**PASSAGE FOR REVIEW:**
━━━━━━━━━━━━━━━━━━━━━━━━━━━━━━

Commanders and leaders
- Vata: Peter Urseolo Andrew I

Strength
- Unknown: Unknown

Casualties and losses
- Unknown: Heavy

= Vata pagan uprising =

Hungarian rebellion in 1046

The Vata pagan uprising (Vata-féle lázadás) was a Hungarian rebellion which, in 1046, brought about the overthrow of King Peter Urseolo, the martyrdom of Bishop Gerard of Csanád (Gellért) and the reinstatement of the Árpád dynasty on the Hungarian throne.

== Background ==
Christianity had been introduced in Hungary by King Stephen I of Hungary. Upon his death in 1038, he was succeeded by his sororal nephew Peter Urseolo, a Venetian noble. Through tax increases, and Urseolo's involvement with foreign powers, he proved to be an unpopular ruler. The Hungarian peasants, still largely pagan, suspected he was intent on bringing Hungary into the fold of the Holy Roman Empire. In a rebellion in 1041, Stephen's brother-in-law Samuel Aba took control of the throne, overthrowing Urseolo. Urseolo fled to Bavaria, in exile allying himself with German king and Holy Roman Emperor Henry III.

In the years that followed, Aba's reign weakened, likely due to opposition from the church, who disliked his catering to pagan beliefs. With support from Henry, Peter Urseolo returned to Hungary in 1044, defeating Aba at the Battle of Ménfő. Urseolo regained the throne, but Hungary became a vassal of the Holy Roman Empire, though it was not to remain so for long. However, his second reign would prove to be even more short-lived than his first.

== Rebellion and Vata's mob==
Andrew (András in Hungarian), Béla and Levente were the sons of Vazul, cousin of Saint Stephen. During the reign of Samuel Aba, they had fled the country in fear of their lives, Béla to Poland and András and Levente to Kiev. In 1046, András and Levente returned to Újvár (today: Abaújvár) in Hungary from their exile and quickly gained popular support for the throne, especially among the pagan populace, despite the fact that András was Christian (Levente had remained pagan). On their return, a rebellion began, which András and Levente initially supported.

The pagan Vata (or Vatha), lord of the castle of Békés and leader of a Hungarian tribe in Körösvidék was a longstanding enemy of the king. He adopted Christianity to preserve his positions, but continued to practice paganism.

...Vata was the name of who first offered himself to the devil, shaved off his head, and left three pigtails according to the pagan custom...
— Márk Kálti: Illuminated Chronicle

When the opportunity came, he started the uprising of the masses which quickly spread to all of Eastern Hungary. He had the intention of destroying Christianity in Hungary.

...let the whole people live according to pagan customs, let them kill the bishops and the churchmen, ruin the churches, drop the Christian faith and respect idols.
— Márk Kálti: Illuminated Chronicle

King Peter is said to have fled towards Székesfehérvár, where he was killed by the rebellious townspeople, and András, as the oldest brother, pronounced himself king. As András and Levente's men moved towards Pest, the bishops Gerard, Besztrik, Buldi and Beneta gathered to greet them.

In Pest, on September 24, the bishops were attacked by Vata's mob, who began stoning the bishops. Buldi was stoned to death. As the pagans threw rocks at him, Gellért repeatedly made the sign of the cross, which further infuriated the pagans. Gellért was taken up Kelenhegy hill, where he was put into a cart and pushed off a cliff, onto the banks of the Danube. Besztrik and Beneta managed to flee across the river, where Besztrik was injured by pagans before they could be rescued by András and Levente. Only Beneta survived.

Gellért was later canonized for his martyrdom and the hill from which he had been thrown was renamed Gellért Hill. Now in central Budapest, the hill has a monument on the cliff where Gellért, now a patron saint of Hungary, was killed.

== Aftermath ==
The Vatha uprising marked the last major attempt at stopping Christian rule in Hungary. While Andrew had received assistance from pagans in his rise to the throne, he had no plans to abolish Christianity in the kingdom. Once in power he distanced himself from Vatha and the pagans. However, they were not punished for their actions.

━━━━━━━━━━━━━━━━━━━━━━━━━━━━━━

**THINGS TO DO:**
1. In the article on the Vata pagan uprising, copy everything from "The pagan Vata" down to "to practice paganism.".
2. Using the article on the Vata pagan uprising, answer yes or no to each statement and quote the words that decide it: (a) Peter Urseolo was a Venetian noble. (b) Béla fled to Kiev. (c) Besztrik survived the attack in Pest.

**DATA EXCERPTS:**
━━━━━━━━━━━━━━━━━━━━━━━━━━━━━━

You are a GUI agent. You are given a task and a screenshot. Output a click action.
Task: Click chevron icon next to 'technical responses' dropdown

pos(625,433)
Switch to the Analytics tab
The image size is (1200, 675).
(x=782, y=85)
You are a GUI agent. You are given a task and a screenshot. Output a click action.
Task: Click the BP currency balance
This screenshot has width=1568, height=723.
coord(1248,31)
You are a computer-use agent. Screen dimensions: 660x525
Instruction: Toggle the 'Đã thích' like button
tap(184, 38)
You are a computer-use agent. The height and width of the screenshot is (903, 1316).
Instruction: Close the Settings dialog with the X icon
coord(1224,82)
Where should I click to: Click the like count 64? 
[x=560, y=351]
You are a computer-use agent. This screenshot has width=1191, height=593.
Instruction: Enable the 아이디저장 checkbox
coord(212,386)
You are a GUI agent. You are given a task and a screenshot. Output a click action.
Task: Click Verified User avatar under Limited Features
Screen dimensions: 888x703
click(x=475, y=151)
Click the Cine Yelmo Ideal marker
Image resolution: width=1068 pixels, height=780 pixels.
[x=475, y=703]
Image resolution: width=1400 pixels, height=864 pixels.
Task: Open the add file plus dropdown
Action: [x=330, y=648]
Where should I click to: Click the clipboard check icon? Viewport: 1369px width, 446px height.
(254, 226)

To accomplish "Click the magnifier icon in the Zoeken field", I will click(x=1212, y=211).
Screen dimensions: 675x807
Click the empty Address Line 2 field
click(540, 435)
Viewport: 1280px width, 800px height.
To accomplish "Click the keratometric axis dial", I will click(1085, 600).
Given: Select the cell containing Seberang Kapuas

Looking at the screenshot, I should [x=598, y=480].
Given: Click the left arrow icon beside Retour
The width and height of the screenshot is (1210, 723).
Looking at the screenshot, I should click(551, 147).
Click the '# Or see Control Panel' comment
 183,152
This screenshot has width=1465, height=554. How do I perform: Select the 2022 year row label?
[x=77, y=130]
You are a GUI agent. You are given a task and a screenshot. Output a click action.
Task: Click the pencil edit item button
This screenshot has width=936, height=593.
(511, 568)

━━━━━━━━━━━━━━━━━━━━━━━━━━━━━━

**RESPONSE LIST:**
1.
The pagan Vata (or Vatha), lord of the castle of Békés and leader of a Hungarian tribe in Körösvidék was a longstanding enemy of the king. He adopted Christianity to preserve his positions, but continued to practice paganism.

2.
(a) Yes: "his sororal nephew Peter Urseolo, a Venetian noble"
(b) No: "Béla to Poland and András and Levente to Kiev"
(c) No: "Only Beneta survived."